Records of locating words and elements
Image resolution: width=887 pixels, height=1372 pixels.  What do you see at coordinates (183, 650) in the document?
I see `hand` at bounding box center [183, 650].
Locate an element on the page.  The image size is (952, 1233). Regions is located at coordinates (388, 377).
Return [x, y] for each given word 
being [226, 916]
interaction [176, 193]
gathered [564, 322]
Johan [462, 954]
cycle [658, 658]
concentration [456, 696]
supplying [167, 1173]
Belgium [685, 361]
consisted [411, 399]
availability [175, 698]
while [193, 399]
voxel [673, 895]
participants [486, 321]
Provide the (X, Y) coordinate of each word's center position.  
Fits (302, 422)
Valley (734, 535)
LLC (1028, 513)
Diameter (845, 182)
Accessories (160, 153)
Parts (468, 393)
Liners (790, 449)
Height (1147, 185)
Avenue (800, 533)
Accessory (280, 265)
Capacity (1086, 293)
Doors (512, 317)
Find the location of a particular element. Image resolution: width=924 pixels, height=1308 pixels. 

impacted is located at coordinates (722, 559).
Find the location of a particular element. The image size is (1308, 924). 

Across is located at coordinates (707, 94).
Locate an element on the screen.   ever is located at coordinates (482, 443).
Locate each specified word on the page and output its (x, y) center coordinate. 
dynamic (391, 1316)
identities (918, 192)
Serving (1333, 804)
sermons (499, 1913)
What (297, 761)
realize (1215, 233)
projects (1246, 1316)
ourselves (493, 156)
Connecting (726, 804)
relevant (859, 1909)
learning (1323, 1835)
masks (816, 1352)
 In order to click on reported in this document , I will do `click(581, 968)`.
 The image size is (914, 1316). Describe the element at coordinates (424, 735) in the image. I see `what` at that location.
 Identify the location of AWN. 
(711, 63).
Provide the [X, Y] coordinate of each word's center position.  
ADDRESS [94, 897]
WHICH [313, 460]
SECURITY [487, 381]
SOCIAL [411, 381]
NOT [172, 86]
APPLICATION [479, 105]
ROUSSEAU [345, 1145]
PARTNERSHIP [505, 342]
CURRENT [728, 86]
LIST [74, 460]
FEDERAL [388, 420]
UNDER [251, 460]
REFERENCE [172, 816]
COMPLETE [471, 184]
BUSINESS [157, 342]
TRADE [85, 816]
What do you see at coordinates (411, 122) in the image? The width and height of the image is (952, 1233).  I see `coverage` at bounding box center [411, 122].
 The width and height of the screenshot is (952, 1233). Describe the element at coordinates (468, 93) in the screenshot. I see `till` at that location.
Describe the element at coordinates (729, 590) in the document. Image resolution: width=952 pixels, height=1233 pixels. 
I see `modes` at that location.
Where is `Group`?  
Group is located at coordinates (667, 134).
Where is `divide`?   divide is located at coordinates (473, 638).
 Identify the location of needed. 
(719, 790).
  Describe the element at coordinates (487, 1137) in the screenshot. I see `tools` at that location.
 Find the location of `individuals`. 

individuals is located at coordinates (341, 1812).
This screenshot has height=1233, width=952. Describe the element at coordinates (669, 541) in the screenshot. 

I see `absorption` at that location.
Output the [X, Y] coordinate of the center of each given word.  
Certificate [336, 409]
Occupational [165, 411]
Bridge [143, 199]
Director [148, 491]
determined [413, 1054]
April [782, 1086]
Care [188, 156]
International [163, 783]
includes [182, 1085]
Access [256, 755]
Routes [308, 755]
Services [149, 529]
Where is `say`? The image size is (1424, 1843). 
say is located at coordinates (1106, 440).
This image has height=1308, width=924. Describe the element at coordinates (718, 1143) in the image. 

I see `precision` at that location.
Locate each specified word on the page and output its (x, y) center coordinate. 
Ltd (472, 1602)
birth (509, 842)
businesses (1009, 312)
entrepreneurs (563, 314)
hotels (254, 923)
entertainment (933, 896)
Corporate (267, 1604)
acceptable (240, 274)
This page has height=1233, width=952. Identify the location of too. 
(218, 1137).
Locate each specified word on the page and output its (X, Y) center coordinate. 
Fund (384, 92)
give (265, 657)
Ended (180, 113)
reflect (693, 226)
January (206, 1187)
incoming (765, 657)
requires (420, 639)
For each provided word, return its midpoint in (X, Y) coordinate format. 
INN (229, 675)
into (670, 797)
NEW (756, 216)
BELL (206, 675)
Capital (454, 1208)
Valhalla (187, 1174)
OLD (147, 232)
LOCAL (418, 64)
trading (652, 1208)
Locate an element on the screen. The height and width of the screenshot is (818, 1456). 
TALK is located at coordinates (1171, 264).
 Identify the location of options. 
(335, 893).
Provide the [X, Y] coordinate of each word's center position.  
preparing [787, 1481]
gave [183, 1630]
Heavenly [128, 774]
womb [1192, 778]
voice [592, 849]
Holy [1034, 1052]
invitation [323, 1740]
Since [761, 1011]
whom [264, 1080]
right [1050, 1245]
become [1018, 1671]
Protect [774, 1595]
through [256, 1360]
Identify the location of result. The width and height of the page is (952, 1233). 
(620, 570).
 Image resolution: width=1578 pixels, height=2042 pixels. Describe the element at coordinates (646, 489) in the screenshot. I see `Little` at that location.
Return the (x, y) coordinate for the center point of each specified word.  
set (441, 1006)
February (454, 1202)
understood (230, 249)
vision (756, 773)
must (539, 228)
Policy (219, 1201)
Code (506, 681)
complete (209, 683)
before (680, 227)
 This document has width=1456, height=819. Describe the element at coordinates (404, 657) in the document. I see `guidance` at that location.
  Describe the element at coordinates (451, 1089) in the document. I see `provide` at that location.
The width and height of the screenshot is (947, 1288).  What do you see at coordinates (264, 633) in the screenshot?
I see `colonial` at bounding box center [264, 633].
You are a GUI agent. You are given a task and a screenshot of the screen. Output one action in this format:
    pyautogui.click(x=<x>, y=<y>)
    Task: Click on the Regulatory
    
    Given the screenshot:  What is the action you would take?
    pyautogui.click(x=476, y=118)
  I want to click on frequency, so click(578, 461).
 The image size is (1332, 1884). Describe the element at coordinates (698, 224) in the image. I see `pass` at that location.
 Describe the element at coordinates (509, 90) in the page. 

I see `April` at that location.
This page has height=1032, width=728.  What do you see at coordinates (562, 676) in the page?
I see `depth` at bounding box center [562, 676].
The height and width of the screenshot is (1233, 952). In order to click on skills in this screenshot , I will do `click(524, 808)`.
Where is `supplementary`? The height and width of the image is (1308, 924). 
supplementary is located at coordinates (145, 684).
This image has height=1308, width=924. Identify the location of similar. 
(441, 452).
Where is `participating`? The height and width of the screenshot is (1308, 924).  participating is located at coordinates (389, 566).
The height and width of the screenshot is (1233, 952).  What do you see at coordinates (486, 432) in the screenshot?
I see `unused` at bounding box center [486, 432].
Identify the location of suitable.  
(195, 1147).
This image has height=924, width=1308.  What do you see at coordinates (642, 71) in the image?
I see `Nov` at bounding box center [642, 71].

DIRECTIONS FOR THIS TASK :: Rewrite the records from their first line through the line containing "NOT [172, 86]", changing "Doors" to "Windows" and leaving everything else the same. Return only those lines.

EXERCISE ANSWER ::
Image resolution: width=887 pixels, height=1372 pixels.  What do you see at coordinates (183, 650) in the document?
I see `hand` at bounding box center [183, 650].
Locate an element on the page.  The image size is (952, 1233). Regions is located at coordinates (388, 377).
Return [x, y] for each given word 
being [226, 916]
interaction [176, 193]
gathered [564, 322]
Johan [462, 954]
cycle [658, 658]
concentration [456, 696]
supplying [167, 1173]
Belgium [685, 361]
consisted [411, 399]
availability [175, 698]
while [193, 399]
voxel [673, 895]
participants [486, 321]
Provide the (X, Y) coordinate of each word's center position.  
Fits (302, 422)
Valley (734, 535)
LLC (1028, 513)
Diameter (845, 182)
Accessories (160, 153)
Parts (468, 393)
Liners (790, 449)
Height (1147, 185)
Avenue (800, 533)
Accessory (280, 265)
Capacity (1086, 293)
Windows (512, 317)
Find the location of a particular element. Image resolution: width=924 pixels, height=1308 pixels. 

impacted is located at coordinates (722, 559).
Find the location of a particular element. The image size is (1308, 924). 

Across is located at coordinates (707, 94).
Locate an element on the screen.   ever is located at coordinates (482, 443).
Locate each specified word on the page and output its (x, y) center coordinate. 
dynamic (391, 1316)
identities (918, 192)
Serving (1333, 804)
sermons (499, 1913)
What (297, 761)
realize (1215, 233)
projects (1246, 1316)
ourselves (493, 156)
Connecting (726, 804)
relevant (859, 1909)
learning (1323, 1835)
masks (816, 1352)
 In order to click on reported in this document , I will do `click(581, 968)`.
 The image size is (914, 1316). Describe the element at coordinates (424, 735) in the image. I see `what` at that location.
 Identify the location of AWN. 
(711, 63).
Provide the [X, Y] coordinate of each word's center position.  
ADDRESS [94, 897]
WHICH [313, 460]
SECURITY [487, 381]
SOCIAL [411, 381]
NOT [172, 86]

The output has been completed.